STATS19

1 Introduction

This practical workbook guides you through the process of importing, processing and visualising STATS19 data using R with reference to a real-world case study: changes to the A58 in Leeds. Roundhay Road is a major road which runs from central Leeds to Rounday Park in the North of the city. The changes focus on the southern part of Roundhay Road around its intersections with Bayswater Road and Spencer Place, as highlighted in the consultation “Have Your Say Today - A58 Improvements - Commonplace” and illustrated in Figure 1.

Figure 1: Overview of changes to the southern section of Roundhay road proposed by Connecting Leeds in 2025. Credit: Leeds City Council.

2 Setup and prerequisites

We will use packages listed in the following code chunk to reproduce the analysis. Run the code chunk below to install and load the required packages.

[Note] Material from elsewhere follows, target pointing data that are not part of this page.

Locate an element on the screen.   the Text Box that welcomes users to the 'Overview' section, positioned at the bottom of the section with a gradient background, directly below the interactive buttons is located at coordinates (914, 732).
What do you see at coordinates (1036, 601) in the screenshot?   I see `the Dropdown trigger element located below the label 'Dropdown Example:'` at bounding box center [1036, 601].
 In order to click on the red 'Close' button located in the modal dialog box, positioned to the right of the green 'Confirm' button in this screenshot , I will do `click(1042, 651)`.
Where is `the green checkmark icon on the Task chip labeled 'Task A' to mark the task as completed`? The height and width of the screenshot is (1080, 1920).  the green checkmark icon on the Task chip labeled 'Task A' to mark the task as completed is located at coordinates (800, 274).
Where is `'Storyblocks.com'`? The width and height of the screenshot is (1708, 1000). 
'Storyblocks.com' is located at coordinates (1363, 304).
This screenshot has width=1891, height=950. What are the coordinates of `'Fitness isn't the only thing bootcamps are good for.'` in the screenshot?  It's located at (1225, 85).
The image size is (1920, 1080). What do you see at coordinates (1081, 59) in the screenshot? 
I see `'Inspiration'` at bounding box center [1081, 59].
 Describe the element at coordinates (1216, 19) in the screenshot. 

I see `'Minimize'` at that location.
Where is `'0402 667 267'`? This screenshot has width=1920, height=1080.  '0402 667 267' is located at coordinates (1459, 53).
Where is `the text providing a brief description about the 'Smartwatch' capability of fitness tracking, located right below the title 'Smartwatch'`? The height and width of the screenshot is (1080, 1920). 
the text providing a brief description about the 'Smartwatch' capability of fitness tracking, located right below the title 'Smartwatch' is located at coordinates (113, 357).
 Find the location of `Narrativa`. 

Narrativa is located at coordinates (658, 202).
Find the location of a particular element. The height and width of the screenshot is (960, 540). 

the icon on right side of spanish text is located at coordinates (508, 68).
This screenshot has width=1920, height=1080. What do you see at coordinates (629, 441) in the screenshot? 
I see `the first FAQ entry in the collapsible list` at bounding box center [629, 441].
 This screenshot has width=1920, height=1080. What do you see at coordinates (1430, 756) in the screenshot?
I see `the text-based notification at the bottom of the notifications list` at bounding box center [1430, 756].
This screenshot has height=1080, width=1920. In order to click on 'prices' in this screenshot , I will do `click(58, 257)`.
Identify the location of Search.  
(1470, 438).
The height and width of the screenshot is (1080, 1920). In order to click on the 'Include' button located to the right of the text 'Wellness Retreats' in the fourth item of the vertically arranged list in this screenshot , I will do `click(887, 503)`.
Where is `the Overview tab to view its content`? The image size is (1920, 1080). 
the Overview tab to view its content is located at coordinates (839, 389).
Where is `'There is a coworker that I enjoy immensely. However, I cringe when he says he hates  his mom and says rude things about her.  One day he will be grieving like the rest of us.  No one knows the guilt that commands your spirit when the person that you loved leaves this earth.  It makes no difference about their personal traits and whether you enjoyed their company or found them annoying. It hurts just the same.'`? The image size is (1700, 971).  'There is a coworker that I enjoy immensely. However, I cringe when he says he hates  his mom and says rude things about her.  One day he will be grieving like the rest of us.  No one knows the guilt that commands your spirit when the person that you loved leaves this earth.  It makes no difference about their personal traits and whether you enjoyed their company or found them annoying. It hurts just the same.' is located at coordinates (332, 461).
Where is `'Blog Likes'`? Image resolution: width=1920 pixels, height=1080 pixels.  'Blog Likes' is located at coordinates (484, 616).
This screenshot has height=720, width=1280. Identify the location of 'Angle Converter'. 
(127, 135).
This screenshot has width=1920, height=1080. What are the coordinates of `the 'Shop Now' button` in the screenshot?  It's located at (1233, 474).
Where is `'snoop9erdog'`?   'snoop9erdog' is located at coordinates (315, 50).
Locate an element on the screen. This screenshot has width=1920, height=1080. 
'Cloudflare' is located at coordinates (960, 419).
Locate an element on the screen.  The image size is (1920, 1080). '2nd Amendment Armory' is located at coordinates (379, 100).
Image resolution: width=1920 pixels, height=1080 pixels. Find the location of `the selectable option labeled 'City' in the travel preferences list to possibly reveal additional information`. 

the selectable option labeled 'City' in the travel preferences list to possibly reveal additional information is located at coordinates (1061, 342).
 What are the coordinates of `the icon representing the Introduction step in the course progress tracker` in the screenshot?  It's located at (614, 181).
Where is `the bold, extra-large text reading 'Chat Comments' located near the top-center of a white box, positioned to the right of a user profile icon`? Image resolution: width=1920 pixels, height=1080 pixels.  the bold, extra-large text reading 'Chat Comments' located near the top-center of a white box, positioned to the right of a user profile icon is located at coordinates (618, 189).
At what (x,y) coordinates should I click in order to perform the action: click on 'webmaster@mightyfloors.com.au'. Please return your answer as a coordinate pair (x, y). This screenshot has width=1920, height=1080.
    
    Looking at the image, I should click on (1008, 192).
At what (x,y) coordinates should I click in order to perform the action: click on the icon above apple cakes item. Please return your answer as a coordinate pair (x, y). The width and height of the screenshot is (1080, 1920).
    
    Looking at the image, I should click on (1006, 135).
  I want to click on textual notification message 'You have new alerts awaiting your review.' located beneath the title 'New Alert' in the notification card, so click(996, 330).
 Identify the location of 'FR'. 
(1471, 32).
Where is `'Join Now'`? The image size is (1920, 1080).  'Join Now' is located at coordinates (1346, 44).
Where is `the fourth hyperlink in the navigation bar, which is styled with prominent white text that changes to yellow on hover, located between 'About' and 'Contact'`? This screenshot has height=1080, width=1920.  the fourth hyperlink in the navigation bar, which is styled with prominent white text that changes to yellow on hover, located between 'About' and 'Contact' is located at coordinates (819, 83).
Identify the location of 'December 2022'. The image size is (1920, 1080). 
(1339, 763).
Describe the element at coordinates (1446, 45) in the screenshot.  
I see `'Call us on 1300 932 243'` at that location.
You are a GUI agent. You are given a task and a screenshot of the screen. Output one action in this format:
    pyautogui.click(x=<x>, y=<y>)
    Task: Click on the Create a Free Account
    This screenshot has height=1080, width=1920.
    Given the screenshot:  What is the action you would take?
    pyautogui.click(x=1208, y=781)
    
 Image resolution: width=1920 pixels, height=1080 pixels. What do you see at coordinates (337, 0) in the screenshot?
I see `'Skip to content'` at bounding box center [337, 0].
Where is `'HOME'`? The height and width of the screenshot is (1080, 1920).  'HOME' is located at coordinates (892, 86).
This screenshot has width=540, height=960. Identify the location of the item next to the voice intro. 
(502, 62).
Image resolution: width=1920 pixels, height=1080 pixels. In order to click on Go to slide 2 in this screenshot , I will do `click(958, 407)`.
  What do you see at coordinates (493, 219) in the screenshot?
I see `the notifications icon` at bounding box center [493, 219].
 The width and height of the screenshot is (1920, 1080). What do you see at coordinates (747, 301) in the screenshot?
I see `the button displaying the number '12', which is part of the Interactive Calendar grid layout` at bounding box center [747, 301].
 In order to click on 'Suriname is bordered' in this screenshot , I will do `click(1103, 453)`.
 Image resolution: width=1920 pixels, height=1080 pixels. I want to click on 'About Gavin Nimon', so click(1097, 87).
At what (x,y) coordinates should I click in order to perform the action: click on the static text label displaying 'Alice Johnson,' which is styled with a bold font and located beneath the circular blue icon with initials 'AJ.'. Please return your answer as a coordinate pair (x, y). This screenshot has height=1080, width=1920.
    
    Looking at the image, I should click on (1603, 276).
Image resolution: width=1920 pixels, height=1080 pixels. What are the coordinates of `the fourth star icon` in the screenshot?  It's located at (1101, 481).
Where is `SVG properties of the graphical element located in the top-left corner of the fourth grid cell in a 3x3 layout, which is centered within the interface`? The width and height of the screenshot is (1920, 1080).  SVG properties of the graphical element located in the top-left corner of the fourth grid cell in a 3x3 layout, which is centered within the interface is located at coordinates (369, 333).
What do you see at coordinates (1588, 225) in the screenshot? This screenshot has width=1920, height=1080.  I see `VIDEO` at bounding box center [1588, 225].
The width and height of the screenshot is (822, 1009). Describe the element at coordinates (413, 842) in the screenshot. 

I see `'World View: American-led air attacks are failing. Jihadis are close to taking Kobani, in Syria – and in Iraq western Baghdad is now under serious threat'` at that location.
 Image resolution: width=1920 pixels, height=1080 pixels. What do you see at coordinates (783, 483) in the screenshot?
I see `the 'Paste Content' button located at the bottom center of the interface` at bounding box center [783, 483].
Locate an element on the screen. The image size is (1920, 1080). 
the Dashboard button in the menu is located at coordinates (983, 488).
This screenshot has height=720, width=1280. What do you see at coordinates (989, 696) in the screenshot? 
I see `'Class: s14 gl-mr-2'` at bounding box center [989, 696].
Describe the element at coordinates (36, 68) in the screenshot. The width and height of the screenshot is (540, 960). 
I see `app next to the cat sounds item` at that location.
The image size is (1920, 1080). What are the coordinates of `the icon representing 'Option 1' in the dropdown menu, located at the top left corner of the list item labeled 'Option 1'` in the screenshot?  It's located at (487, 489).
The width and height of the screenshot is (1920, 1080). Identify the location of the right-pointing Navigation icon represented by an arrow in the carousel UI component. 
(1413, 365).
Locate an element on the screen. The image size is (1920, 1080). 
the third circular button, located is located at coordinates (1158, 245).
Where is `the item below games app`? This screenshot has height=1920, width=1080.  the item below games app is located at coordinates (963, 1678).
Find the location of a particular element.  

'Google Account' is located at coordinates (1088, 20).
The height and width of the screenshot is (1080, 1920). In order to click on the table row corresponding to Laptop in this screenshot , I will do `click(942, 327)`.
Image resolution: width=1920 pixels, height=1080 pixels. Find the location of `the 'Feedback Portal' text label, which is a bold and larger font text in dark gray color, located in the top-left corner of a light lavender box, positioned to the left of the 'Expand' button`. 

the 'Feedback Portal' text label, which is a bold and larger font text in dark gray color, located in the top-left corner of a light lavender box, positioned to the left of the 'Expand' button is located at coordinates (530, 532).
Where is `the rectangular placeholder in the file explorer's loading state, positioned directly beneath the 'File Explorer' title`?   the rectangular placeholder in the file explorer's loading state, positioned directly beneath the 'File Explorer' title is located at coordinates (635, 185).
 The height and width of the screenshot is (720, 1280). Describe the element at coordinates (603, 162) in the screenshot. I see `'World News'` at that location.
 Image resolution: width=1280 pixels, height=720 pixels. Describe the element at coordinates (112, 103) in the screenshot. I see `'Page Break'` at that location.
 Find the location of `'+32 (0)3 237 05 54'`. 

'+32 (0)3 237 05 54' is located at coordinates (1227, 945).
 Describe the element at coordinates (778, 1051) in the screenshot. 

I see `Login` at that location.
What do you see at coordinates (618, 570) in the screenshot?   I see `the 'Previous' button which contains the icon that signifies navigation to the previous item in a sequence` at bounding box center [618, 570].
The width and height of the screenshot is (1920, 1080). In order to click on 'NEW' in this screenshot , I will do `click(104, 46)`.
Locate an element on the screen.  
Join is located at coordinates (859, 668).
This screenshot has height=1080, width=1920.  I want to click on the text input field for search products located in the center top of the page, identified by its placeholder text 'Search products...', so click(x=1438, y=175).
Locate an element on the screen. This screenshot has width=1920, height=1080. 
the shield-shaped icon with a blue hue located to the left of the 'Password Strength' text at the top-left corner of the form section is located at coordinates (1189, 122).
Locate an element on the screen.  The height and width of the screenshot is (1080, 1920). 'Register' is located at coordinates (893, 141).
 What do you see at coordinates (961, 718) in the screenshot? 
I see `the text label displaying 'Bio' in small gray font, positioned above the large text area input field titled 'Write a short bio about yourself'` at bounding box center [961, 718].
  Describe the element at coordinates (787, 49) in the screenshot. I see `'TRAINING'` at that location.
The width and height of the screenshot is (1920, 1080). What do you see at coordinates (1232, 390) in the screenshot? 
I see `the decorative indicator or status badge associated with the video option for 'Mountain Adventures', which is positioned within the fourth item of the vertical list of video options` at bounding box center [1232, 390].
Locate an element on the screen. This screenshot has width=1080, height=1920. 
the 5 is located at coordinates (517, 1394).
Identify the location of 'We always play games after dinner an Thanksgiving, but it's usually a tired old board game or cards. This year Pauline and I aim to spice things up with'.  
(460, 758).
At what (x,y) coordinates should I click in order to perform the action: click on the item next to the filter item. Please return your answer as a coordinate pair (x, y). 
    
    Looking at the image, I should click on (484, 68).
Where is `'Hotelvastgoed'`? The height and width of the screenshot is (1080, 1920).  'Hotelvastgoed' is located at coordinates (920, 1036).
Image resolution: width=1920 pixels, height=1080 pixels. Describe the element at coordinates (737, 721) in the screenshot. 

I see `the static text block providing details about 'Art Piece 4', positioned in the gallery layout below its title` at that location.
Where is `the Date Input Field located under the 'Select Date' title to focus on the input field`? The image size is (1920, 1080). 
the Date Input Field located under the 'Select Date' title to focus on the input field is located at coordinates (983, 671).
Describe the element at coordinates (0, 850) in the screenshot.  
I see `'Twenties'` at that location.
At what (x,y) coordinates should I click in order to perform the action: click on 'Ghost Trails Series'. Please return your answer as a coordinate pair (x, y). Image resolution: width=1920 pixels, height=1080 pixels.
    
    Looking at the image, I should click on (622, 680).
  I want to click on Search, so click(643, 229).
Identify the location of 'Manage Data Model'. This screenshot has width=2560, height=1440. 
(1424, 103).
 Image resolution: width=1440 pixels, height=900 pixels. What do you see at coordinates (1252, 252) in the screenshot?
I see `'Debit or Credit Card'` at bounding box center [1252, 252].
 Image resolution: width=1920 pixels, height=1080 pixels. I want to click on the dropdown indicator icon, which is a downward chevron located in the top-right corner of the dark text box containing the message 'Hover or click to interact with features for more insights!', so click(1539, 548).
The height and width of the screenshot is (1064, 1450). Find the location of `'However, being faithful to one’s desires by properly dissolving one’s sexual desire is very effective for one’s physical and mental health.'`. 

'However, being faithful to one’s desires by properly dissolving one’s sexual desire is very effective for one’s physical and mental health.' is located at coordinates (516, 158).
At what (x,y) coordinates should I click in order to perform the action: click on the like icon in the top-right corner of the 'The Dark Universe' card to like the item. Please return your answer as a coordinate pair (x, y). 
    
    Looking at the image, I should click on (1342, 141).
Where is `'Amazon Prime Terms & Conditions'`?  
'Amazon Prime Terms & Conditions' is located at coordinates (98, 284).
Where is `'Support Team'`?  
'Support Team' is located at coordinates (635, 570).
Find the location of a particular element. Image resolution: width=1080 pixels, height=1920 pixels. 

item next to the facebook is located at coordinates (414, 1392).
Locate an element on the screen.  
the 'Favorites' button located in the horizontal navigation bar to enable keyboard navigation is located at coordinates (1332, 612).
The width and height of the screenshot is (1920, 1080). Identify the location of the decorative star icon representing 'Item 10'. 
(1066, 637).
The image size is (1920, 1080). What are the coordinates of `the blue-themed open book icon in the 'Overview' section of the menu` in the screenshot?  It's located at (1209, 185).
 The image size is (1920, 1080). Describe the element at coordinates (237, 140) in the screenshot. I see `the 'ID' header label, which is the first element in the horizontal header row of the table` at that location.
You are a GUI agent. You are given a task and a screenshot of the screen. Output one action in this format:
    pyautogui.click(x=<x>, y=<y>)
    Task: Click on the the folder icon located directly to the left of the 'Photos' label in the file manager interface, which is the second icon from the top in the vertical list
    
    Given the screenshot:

options(repos = c(CRAN = "https://cloud.r-project.org"))
if (!require("remotes")) install.packages("remotes")
pkgs = c(
    "sf",
    "tidyverse",
    "tmap",
    "data.table",
    "stats19"
)

remotes::install_cran(pkgs)
sapply(pkgs, require, character.only = TRUE)
        sf  tidyverse       tmap data.table    stats19 
      TRUE       TRUE       TRUE       TRUE       TRUE 

See the prerequisites page for details and to test your setup.

3 Results presented in the consultation

Step 4 of the consultation contains the map presented in Figure 2.

Figure 2: Map of collisions in the study area. Credit: Leeds City Council

Let’s try to reproduce the map.

4 Defining study area

There are different ways to define the study area. We could manually look it up but geocoding may be a better approach. Looking at the area on Google Maps shows that Cross Roseville Road is roughly in the centre of the study area:

study_coords = stplanr::geo_code("Cross Roseville Road, Leeds")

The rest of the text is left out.